In an sparky post-final outburst after helping Orlando Pirates to a clean sweep of domestic trophies, the new slimline McCarthy, who caused Wits problems all night, said: "I even forgot Tinkler and I played together in the national team. He tried to be smart so I had to put him in his place because when you as a player are getting pushed around left, right and centre by the opposing coaches, then me, I must defend myself. He is lucky I didn't slap him."
Meanwhile Buccaneer Daine Klate, man of the match after his goal-scoring performance at the Moses Mabhida Stadium, told me this morning that Orlando Pirates are fully focussed on the African Champions League after their Telkom triumph.
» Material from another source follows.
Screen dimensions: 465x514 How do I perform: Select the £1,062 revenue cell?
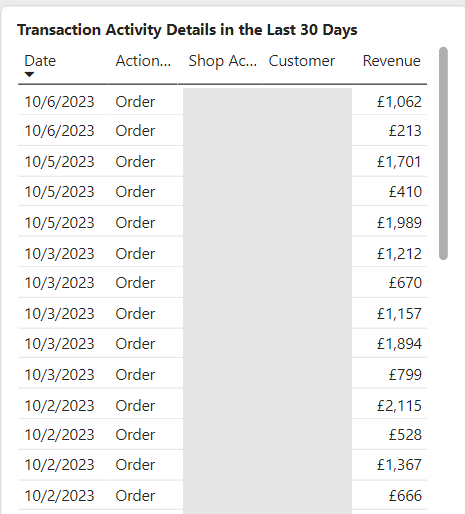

Speaking on eTV Sunrise, Klate said: “I know we’ve got the Angolans (Recrativo Libolo) and we know it will be difficult. But we are also aware of how Bafana and Baby Bafana both failed to qualify for their tournaments in recent weeks.
“We are going to take this tournament seriously, our technical people will be using footage of their games to find out all about them. If we go through, we’ve got Sunshine Stars in Nigeria next. It would be great to go a long way in the competition.
“I’m not saying we will win it (Pirates were the last South African club to lift the African Champions League in 1995) but we will be out to restore South Africa’s footballing pride.”
Klate, born in Gelvandale in Port Elizabeth, has now won every major honour in South African football. Capped 10 times by Bafana Bafana, he started his career as a 19-year-old at Supersports United and won three successive League-winners medals.
He followed that with another League success at Pirates in last season’s treble-winning season, adding the Telkom on Saturday. But the 26-year-old recalls: “When I first arrived at Supersports United, I was a bit scared of Gavin Hunt, but he taught me a lot on and off the pitch.
“It was a big decision to leave Gavin, Pirates hadn’t won anything for ages, but I know I’m a winner. And it’s good to make an impact.”